Standardization of machines and gadgets has certainly not been around for "hundreds of years", Jorgen. The industrial age only barely began in the 1700s, didn't really get rolling until the 1800s, and there were few 'standards' in the modern sense until the middle of the 1900s. For example, computers in the modern idiom didn't even exist until the 1980s and later. Cameras didn't exist at all until 1839 and didn't approach a modern notion of standardized operation even on 35mm film cartridges until well into the 1950s.
Even today, in automobiles the location of reverse gear on a manual transmission car isn't in a standard position.... Same for headlight switches, etc. And the automatic transmission PRNDLL pattern standard dates to the early 1970s before it became a standard. (And seems to be going away now that there are hybrid-auto-manual paddle shifters, etc...
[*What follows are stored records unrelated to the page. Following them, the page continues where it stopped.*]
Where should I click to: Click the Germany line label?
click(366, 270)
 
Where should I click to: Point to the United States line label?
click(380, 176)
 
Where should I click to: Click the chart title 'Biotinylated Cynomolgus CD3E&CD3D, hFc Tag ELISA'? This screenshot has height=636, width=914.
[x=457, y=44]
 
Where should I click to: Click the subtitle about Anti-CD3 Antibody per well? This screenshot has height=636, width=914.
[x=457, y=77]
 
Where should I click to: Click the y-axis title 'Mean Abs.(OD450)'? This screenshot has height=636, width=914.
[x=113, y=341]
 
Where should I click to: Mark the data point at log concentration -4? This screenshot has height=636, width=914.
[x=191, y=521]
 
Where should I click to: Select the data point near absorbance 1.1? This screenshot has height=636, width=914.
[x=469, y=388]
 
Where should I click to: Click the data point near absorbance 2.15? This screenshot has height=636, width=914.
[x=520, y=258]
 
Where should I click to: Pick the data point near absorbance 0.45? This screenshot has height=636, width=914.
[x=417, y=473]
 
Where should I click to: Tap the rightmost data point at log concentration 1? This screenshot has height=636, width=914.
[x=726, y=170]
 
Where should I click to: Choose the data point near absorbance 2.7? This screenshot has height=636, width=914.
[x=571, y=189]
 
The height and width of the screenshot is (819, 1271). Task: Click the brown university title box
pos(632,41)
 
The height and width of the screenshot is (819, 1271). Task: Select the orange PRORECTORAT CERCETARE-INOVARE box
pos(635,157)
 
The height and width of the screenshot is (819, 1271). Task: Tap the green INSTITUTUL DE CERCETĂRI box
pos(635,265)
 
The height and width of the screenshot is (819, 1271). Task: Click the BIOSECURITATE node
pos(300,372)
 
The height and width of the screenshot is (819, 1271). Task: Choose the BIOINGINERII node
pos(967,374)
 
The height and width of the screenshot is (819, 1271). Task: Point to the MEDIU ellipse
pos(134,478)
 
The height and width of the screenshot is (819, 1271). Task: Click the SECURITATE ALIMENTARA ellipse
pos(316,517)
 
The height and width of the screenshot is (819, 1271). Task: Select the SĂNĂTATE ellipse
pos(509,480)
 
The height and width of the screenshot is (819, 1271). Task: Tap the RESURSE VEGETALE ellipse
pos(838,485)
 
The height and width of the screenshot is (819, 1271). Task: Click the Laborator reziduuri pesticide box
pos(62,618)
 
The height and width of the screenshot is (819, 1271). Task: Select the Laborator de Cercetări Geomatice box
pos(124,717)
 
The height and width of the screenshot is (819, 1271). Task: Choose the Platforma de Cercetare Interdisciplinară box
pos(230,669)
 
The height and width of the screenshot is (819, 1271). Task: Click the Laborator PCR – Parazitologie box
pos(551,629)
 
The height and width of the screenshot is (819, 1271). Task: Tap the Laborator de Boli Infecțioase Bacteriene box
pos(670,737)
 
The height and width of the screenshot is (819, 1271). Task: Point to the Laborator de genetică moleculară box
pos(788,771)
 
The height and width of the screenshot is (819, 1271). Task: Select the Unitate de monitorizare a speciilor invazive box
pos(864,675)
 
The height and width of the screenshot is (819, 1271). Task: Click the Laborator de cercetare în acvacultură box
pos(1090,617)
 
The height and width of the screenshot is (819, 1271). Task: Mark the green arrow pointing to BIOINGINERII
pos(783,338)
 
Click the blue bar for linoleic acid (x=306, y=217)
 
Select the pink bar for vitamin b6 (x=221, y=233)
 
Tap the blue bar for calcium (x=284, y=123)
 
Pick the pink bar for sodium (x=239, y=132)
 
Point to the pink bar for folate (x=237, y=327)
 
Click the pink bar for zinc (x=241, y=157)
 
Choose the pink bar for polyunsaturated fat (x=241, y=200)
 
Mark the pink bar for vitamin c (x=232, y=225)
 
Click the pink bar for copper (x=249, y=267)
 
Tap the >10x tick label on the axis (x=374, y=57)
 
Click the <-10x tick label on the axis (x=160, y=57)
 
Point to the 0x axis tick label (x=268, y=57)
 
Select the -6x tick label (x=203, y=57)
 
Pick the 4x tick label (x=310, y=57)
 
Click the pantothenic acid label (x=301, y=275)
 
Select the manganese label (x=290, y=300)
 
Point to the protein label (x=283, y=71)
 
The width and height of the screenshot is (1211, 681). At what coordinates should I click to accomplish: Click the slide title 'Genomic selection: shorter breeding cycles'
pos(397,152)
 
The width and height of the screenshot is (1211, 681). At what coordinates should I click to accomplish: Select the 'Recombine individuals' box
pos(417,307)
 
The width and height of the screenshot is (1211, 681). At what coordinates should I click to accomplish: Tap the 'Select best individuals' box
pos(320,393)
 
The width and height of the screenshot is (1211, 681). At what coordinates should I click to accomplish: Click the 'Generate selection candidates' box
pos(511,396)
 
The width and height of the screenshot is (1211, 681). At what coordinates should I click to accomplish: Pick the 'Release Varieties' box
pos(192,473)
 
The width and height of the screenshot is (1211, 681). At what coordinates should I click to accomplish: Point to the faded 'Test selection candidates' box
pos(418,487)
No camera I know allows you to customize the power on/power off button, nor does any smartphone to the best of my knowledge, so that's a bit of hyperbole. You customize how your smartphone's camera works by installing apps that control the camera differently, and learn how the apps work ... I have several of those and use them when their specific features fit my needs or desires. I use the standard Camera app most of the time, because most of the time it does well enough and I don't have to think about it.
I don't recall that so many cameras all operated the same, according to some standard, in the '60s, '70s, '80s, or '90s either. Those cameras were a lot simpler then, however, and it was just easier to figure them out because they didn't do a heck of a lot other than move film, set exposure, and release the shutter. It took some time to figure out how to load a Rolleiflex Automat, which was different from loading a Rolleiflex T, which was different again from loading a Yashica twin lens reflex that looked almost identical. Never mind loading and using a Hasselblad vs a Mamiya RB67, or a Leica M3 vs a Leica IIIf. I jammed a friend's Nikkormat FTn three times by changing lenses the wrong way, despite that I'd done it before AND had a Nikon F Photomic FTn myself. All different...
I think you're just confusing yourself by thinking that you MUST customize everything because you CAN. Stop. Return the E-M1 to its defaults and learn it well just like that ... It works well enough for the 85th percentile use. Then tweak a couple of small things as they make sense to you and fall properly to your fingers, so that it suits you to the 98th percentile, and then accommodate the 2% that doesn't.
Simplicity is a state of mind more than anything else.